Re: [PATCH v2 4/6] KVM: x86/pmu: Add pmc->intr to refactor kvm_perf_overflow{_intr}()

From: Paolo Bonzini
Date: Fri Dec 10 2021 - 17:59:53 EST


On 12/10/21 23:55, Jim Mattson wrote:

Even for tracing the SDM says "Like the value returned by RDTSC, TSC
packets will include these adjustments, but other timing packets (such
as MTC, CYC, and CBR) are not impacted". Considering that "stand-alone
TSC packets are typically generated only when generation of other timing
packets (MTCs and CYCs) has ceased for a period of time", I'm not even
sure it's a good thing that the values in TSC packets are scaled and offset.

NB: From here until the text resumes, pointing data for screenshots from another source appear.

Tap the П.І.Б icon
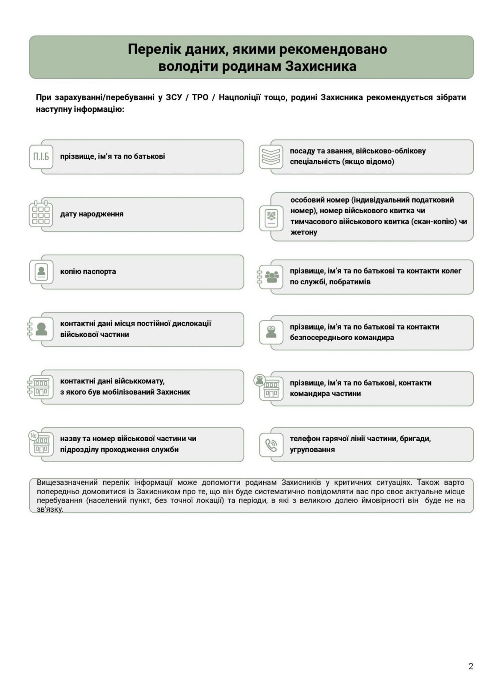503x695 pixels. click(41, 157)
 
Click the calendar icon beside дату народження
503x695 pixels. click(41, 214)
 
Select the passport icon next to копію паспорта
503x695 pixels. click(41, 271)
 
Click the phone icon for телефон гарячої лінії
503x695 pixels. click(271, 444)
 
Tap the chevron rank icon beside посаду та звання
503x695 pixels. click(271, 156)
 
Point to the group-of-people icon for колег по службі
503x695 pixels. click(271, 277)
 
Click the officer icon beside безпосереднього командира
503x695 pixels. click(271, 332)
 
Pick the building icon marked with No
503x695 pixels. click(41, 444)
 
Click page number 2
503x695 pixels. click(470, 666)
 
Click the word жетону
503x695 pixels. click(304, 232)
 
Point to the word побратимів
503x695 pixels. click(350, 282)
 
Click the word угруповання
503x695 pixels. click(312, 450)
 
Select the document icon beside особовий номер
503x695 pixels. click(271, 217)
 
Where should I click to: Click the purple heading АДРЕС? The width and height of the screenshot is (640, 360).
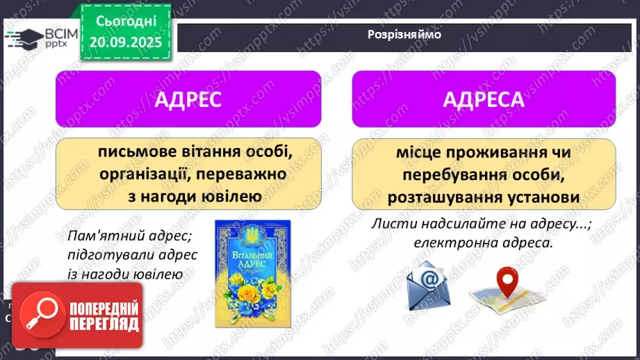click(x=188, y=99)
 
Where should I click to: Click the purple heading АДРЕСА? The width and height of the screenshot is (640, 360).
click(x=484, y=99)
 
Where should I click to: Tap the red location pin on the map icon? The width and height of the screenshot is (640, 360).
click(x=509, y=280)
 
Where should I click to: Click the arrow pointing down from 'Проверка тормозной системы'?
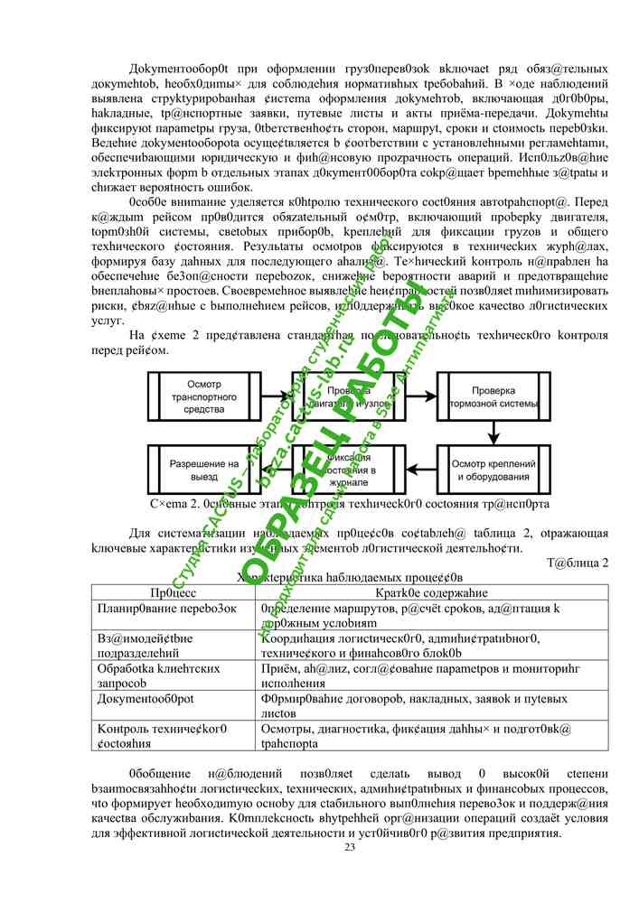[x=493, y=433]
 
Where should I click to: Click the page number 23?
[x=350, y=846]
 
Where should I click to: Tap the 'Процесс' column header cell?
[x=174, y=593]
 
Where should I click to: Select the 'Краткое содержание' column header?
[x=432, y=593]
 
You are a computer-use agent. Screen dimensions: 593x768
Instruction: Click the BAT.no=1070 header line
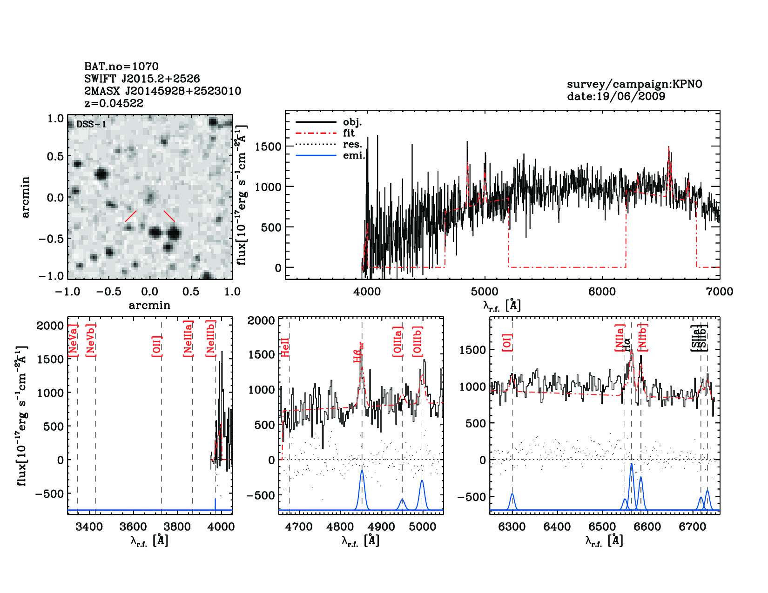[121, 67]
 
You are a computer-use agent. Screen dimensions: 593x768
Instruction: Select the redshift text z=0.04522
[114, 103]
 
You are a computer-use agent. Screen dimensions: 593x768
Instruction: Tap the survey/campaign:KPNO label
[634, 84]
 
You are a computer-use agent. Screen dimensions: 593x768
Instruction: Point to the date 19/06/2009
[616, 96]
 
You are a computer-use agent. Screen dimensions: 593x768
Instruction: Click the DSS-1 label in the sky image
[91, 124]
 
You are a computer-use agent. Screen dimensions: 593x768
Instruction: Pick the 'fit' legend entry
[348, 133]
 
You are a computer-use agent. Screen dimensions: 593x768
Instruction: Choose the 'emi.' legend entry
[354, 155]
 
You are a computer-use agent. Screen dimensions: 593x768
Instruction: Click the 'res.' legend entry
[352, 144]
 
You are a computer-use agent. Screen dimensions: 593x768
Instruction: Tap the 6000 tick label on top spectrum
[602, 292]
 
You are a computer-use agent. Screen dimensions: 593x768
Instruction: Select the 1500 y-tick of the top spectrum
[269, 147]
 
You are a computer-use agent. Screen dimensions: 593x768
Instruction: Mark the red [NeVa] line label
[73, 340]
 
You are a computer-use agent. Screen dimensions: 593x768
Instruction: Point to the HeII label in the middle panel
[285, 347]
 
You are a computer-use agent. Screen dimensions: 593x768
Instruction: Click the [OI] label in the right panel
[507, 342]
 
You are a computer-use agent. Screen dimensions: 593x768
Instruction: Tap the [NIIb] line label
[643, 337]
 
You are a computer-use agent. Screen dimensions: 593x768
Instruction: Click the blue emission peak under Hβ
[362, 472]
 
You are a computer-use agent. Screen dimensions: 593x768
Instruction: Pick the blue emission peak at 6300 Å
[512, 495]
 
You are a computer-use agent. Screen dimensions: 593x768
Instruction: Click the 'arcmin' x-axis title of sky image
[149, 305]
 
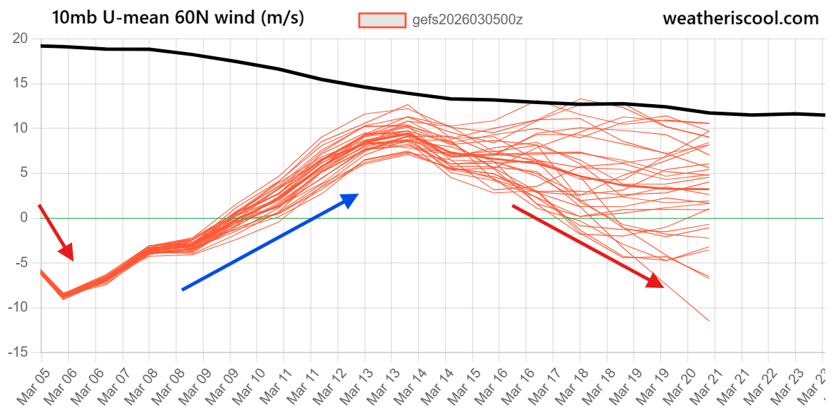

Back to the PMU, for non-architectural counters it's not really possible
to know if they count in cycles or not. So it may not be a good idea to
special case the architectural counters.

In that case, what we're doing with the guest PMU is not
virtualization. I don't know what it is, but it's not virtualization.

It is virtualization even if it is incompatible with live migration to a different SKU (where, as you point out below, multiple TSC frequencies might also count as multiple SKUs). But yeah, it's virtualization with more caveats than usual.

Exposing non-architectural events is questionable with live migration,
and TSC scaling is unnecessary without live migration. I suppose you
could have a migration pool with different SKUs of the same generation
with 'seemingly compatible' PMU events but different TSC frequencies,
in which case it might be reasonable to expose non-architectural
events, but I would argue that any of those 'seemingly compatible'
events are actually not compatible if they count in cycles.

I agree. Support for marshaling/unmarshaling PMU state exists but it's more useful for intra-host updates than for actual live migration, since these days most live migration will use TSC scaling on the destination.

Paolo


Unless, of course, Like is right, and the PMU counters do count fractionally.